Soluble ST2 and risk of cognitive impairment after acute ischemic stroke: a prospective observational study

The CATIS trial, a single-blind, blinded end-points randomized clinical trial, was designed to evaluate whether immediate blood pressure (BP) reduction would reduce death and major disability at 14 days or hospital discharge. The study design and main results had been described previously [15]. The enrollment criteria were as follows: (1) first-ever ischemic stroke; (2) age ≥ 22 years; (3) time from onset to admission within 48 h; (4) systolic BP between 140 and 220 mmHg. The exclusion criteria were as follows: (1) BP ≥220/120 mmHg; (2) treated with intravenous thrombolytic therapy; (3) severe heart failure, acute myocardial infarction or unstable angina, atrial fibrillation, aortic dissection, cerebrovascular stenosis, resistant hypertension, or in a deep coma. Finally, 4071 patients with first-ever ischemic stroke within 48 h of onset and elevated systolic BP were recruited. The present prospective observational study was a pre-planned ancillary study of CATIS trial, which was designed to test cognitive function at 3 months. In the ancillary study, acute ischemic stroke patients from 7 randomly selected participating hospitals were consecutively recruited for neurological evaluations. Each of the 7 participating hospitals planned to recruit 80–100 patients. During the period of August 2009 to November 2012, 660 participants were enrolled. After further excluded participants without available cognitive evaluations (n = 22) or sST2 data (n = 19), 619 participants were finally included in the present analysis (Supplementary Figure 1).

This study protocol was approved by the ethical committee at Soochow University in China and Tulane University in the United States, as well as ethical committees at the 7 participating hospitals, in compliance with the Declaration of Helsinki. All participants provided written informed consent.

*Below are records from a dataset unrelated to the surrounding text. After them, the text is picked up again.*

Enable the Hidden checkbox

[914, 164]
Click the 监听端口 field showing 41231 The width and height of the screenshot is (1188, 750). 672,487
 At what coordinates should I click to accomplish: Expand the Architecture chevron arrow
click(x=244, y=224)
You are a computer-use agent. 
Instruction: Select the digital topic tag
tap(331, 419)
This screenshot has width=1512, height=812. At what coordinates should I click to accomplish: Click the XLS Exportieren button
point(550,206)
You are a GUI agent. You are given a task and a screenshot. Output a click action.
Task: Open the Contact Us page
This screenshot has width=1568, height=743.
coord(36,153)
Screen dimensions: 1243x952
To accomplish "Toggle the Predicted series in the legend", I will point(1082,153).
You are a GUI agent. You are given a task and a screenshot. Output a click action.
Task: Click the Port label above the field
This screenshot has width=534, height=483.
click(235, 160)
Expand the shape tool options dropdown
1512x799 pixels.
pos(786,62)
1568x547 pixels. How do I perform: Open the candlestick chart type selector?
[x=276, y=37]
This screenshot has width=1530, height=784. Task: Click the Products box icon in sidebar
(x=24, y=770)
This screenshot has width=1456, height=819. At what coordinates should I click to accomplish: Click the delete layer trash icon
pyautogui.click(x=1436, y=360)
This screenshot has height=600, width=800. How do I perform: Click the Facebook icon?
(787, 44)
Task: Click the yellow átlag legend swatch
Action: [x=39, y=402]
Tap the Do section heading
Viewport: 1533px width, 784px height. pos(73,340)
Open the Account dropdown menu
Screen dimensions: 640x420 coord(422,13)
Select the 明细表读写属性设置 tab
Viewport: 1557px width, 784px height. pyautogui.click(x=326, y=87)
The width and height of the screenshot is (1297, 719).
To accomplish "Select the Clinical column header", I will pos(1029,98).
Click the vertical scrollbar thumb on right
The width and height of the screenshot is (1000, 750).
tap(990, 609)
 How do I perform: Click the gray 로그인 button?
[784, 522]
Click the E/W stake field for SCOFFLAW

Fasting blood samples were drawn within 24 h of patients’ hospital admission, and were frozen − 80 °C until testing. The concentrations of plasma sST2 and serum high-sensitive C-reactive protein (hsCRP) were measured by commercially available immunoassays (R&D Systems, Minneapolis, MN). The intra-assay and inter-assay coefficients of variation for sST2 were below 5.5 and 2.4%. Similarly, the intra-assay and inter-assay coefficients of variation for hsCRP were below 8.4 and 1.6%. Laboratory technicians who performed measurements were blinded to clinical features and outcomes of patients.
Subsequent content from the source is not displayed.